Sodium Citrate Applications
We use sodium citrate in this classic Spherical Mango Ravioli recipe by Ferran Adria and the el Bulli team to help regulate the pH of the mango sphere and to sequester excess calcium.
Another recipe popularized by Modernist Cuisine is their version of modernist mac 'n cheese in which they use sodium citrate to give normal cheese the texture of smooth processed cheese but with the complex and intense flavor of your favorite original cheese. This is called constructed cheese in modernist cuisine. This is based on the chemistry developed by James L. Kraft, who in 1916 patented the first American cheese slice. He discovered that sodium phosphate keeps the water and fat droplets mixed when the cheese is melted. The sodium citrate can be used to replace the sodium phosphate and produces the same emulsifying effect to make melty cheese. Aged cheeses tend to separate and become a greasy mess when melted but the sodium citrate helps make the emulsion stable.
Sodium Citrate Properties
Temperature: Will dissolve in liquid water of any temperature, though solubility decreases with temperature.
Texture: Sodium citrate has no texture by itself, but it will change the structure of cheeses to become creamy.
Appearance: Sold as white granules, much like table salt.
Flavor release: N/A
Freeze / Thaw stable: N/A
Syneresis (weeping): N/A
Interactions and Tolerance of Sodium Citrate
PH Tolerance: Adding sodium citrate to a neutral solution will slightly increase the pH of the solution, making it more basic. However, it's most important quality is its ability to buffer a solution - that is, to make a solution more resistant to changes in pH. Sodium citrate can buffer solutions in approximately the pH 3.0 to 6.3 range.
Synergies with other ingredients: Sodium citrate is an important calcium sequestrant used for spherification. Calcium works with hydrocolloids like sodium alginate and gellan to form thin films around liquid ingredients. Sometimes, however, too much calcium causes the hydrocolloids to clump prematurely. Sodium citrate traps excess calcium ions, allowing the hydrocolloids to disperse and hydrate without clumping.
How to use Sodium Citrate
Concentration Range: It's difficult to give an exact concentration range for using sodium citrate because the ideal concentration depends on the other ingredients in a recipe. Use with moderation because Sodium Citrate is sour and salty and will affect the flavor of your preparation.
For cheese emulsification, Modernist Cuisine calls for a scaling of 4% sodium citrate by mass to 100% cheese. To make cheese slices use 3.3% of sodium citrate with 1.5% iota carrageenan and 0.5% kappa carrageenan. Use semi hard or hard cheeses such as Guyere, Stilton, Emmental, Comte, Muenster.
As a sequestrant you may have to use between 0.07% to 0.4% depending on the liquid and the concentration of hydrocolloid. For example, according to Modernist Cuisine, a 0.3% LA Gellan solution solution with hard water requires 0.2% sodium citrate, while with bottled drinking water it requires only 0.12%.

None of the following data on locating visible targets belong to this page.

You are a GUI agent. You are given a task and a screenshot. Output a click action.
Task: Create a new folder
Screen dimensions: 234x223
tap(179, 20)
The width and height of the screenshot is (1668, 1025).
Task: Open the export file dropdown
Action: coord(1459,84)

For spherification, the amount of sodium citrate depends on the amount of calcium ions naturally occurring in the liquid you are trying to sequester. We have had success using a scaling of 0.25%, but try increasing the concentration if you still get clumps and decreasing the concentration if the spheres do not form.
As a buffer, the effectiveness of sodium citrate depends on the concentration and type of acid being used. Try using sodium citrate in a concentration of half the acid being buffered, then adding acid or sodium citrate as needed. That is, if a recipe calls for 1% citric acid, start with 0.5% sodium citrate.